RICHARD OLSEN, a Los Angeles-based architectural writer-photographer born to two generations of Norwegian master carpenters, is the author of LOG HOUSES OF THE WORLD, HANDMADE HOUSES and the forthcoming Rizzoli books CALIFORNIA GREEN, a survey of the evolution of environmental consciousness in the technology, design, and construction of the single-family house from 1930 to 2018; and BRAXTON DIXON, the first appraisal of the work of the late Tennessee masterbuilder and architect known for his dwellings for June Carter and Johnny Cash.
Richard's work as an author has been reviewed in the New York Times, the Wall Street Journal, Time, the New York Journal of Books, Architectural Record, Architectural Digest, Architect's Newspaper, and the AIA's Residential Architect, among other publications, print and digital.
An art-and-architecture publishing-industry veteran, Richard was Amazon's Arts & Photography and Home & Garden bookstores editor; an architecture editor for Rizzoli; the senior editor for architecture and design at Abrams; and the senior editor for architecture at Architectural Digest.
ABOUT THE PHOTOGRAPHY
I began studying and practicing architectural photography while at Rizzoli in the late 1990s, capitalizing on the opportunity to learn about composition and technical facility from the acclaimed photographers whose work I was charged with editing. That went on as a sideline to each of my subsequent editorial positions through to late 2010, when I left Architectural Digest. Since then, in the process of traveling throughout Europe, Scandinavia, and North America to complete four books, I've photographed the interiors and exteriors of hundreds of buildings, in every imaginable circumstance.
A point of difference in my photography (other than my background as an author and editor of architecture books and magazines) is that I approach a building not only as an artwork but also as a living, breathing ecosystem unto itself.
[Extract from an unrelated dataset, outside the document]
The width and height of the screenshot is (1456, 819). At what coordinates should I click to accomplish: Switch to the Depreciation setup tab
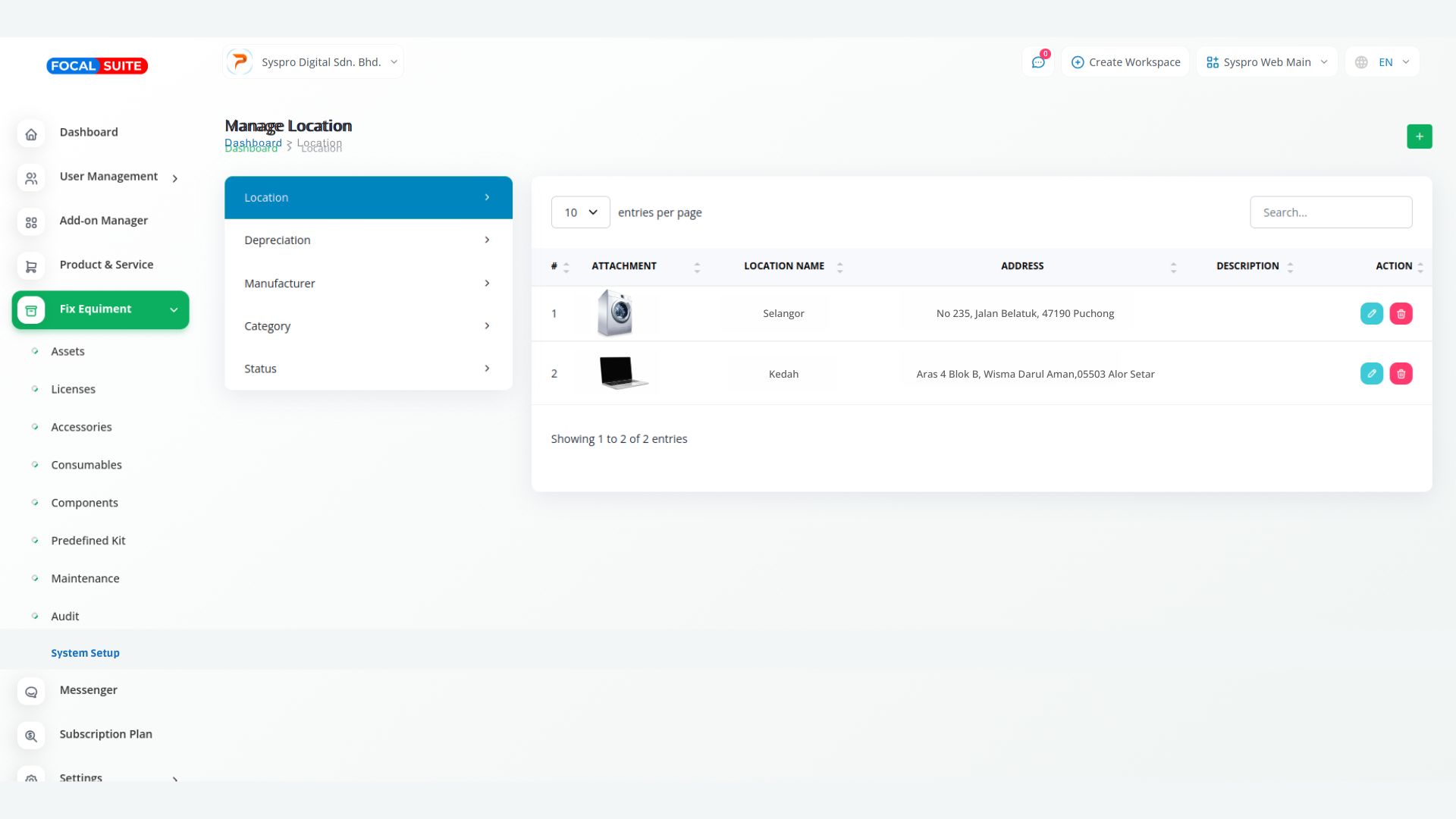pos(368,240)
I use the cardinal directions as my guide in the chronological sequencing of my documentation. Before any pictures are taken, programmatic challenges and the designer's attendant problem-solving strategies are taken into account, as is the simple but frequently overlooked subject of function—rooms/areas designed for occupancy in the evening and used as such, for example, are photographed then. With the tools available today, mere "pretty pictures" are easily obtained and, in the end, not enough. In the finished images from a shoot, there should be more going on—a dialogue, a story.